Task instructions: Word for word, reproduce each line of the data below, omitting every image.

Recorded data:
-------
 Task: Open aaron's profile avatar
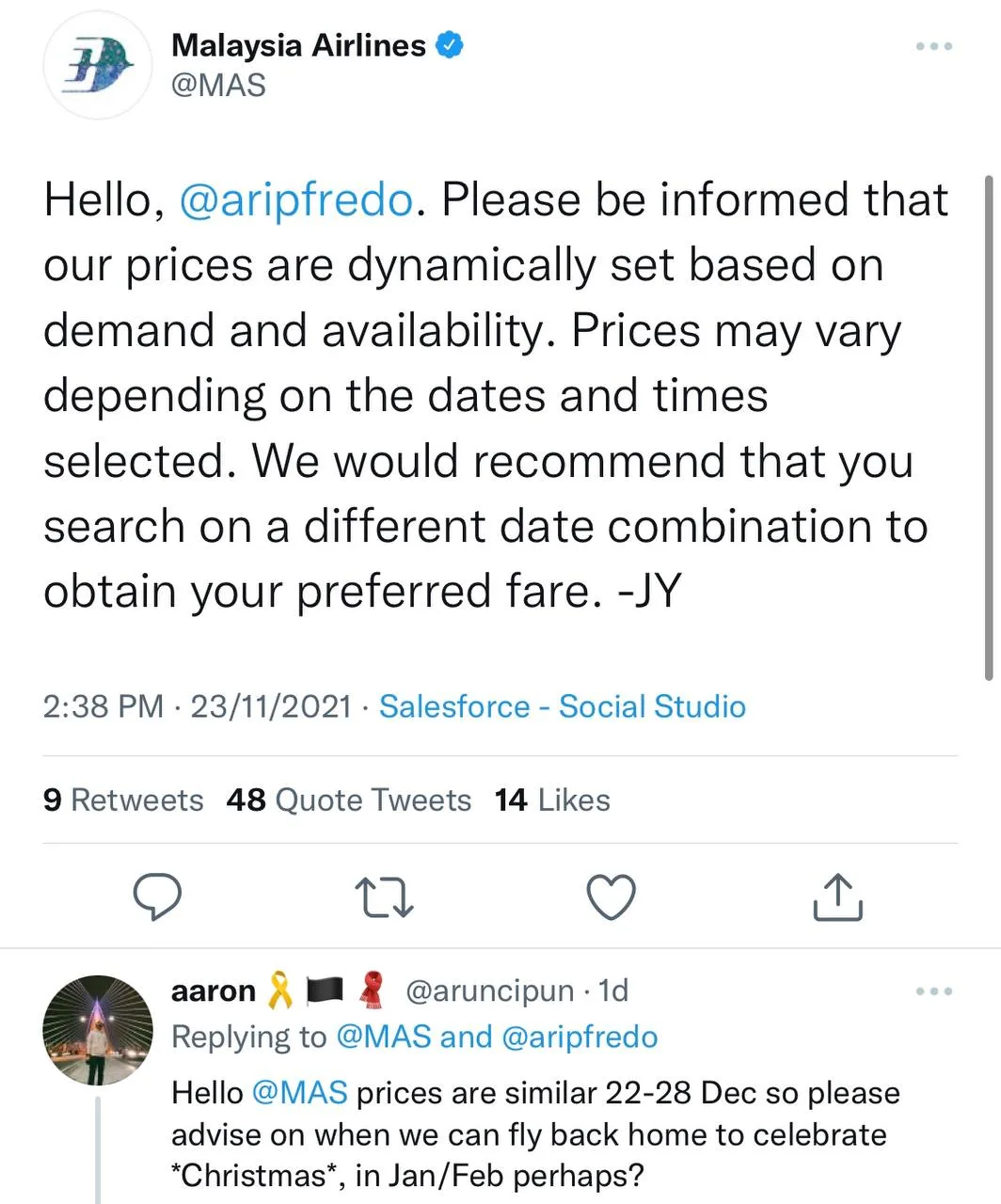(98, 1030)
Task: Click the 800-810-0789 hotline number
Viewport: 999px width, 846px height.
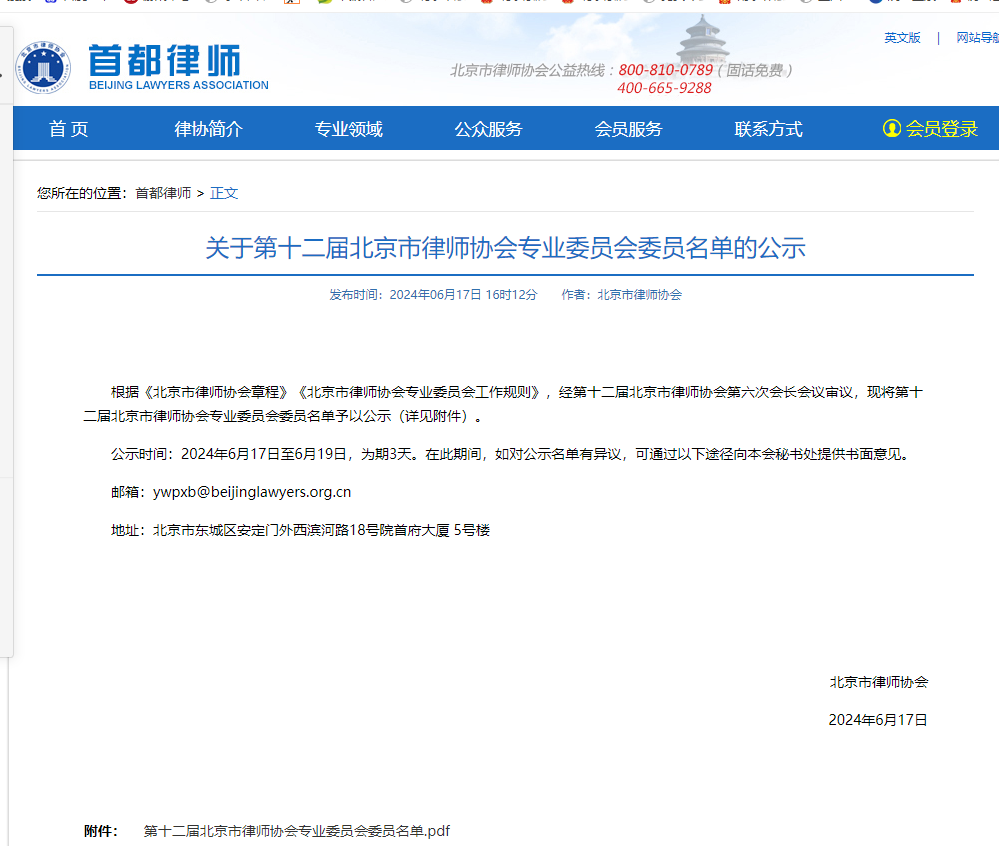Action: coord(665,70)
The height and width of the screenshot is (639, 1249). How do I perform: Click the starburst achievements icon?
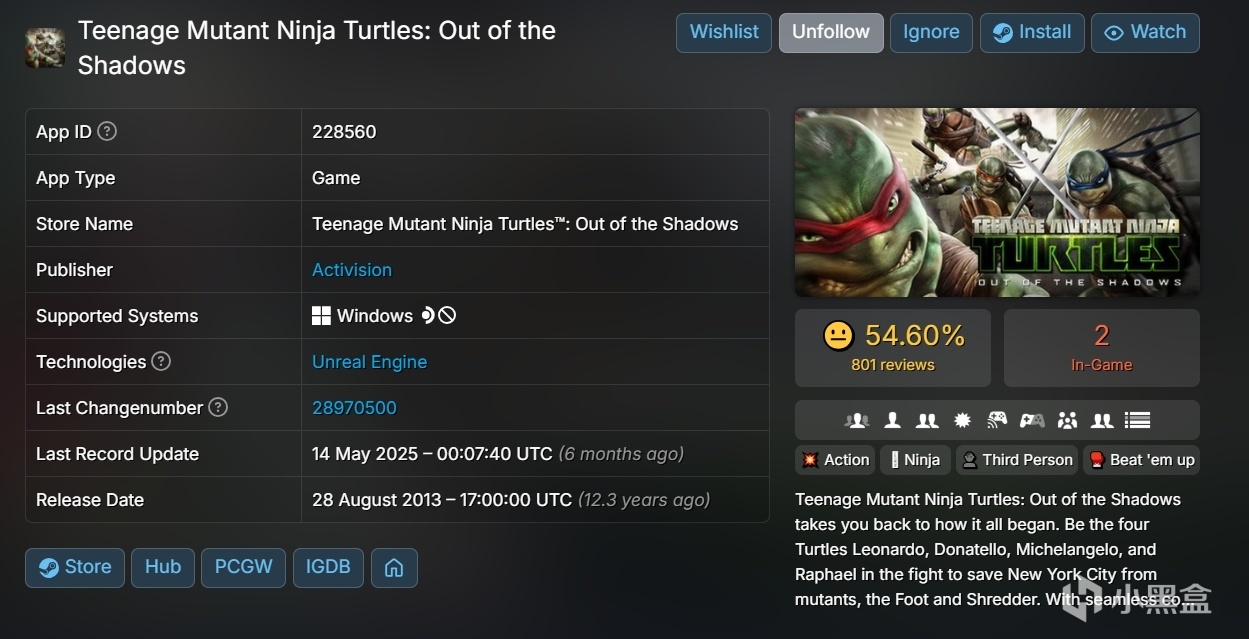(x=962, y=421)
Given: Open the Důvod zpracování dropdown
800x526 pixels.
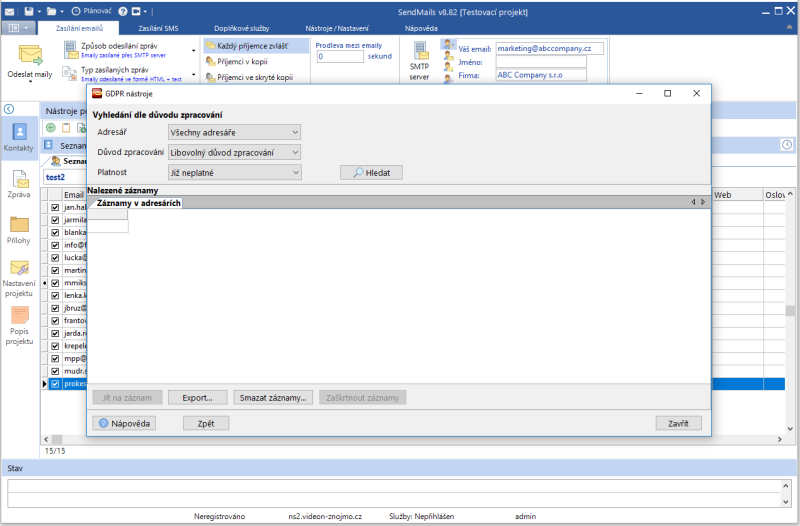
-------
Solution for this exercise:
 Task: Open aaron's profile avatar
(98, 1030)
Task: Click the 800-810-0789 hotline number
Viewport: 999px width, 846px height.
Action: coord(665,70)
The height and width of the screenshot is (639, 1249). How do I perform: Click the starburst achievements icon?
(x=962, y=421)
Given: Open the Důvod zpracování dropdown
800x526 pixels.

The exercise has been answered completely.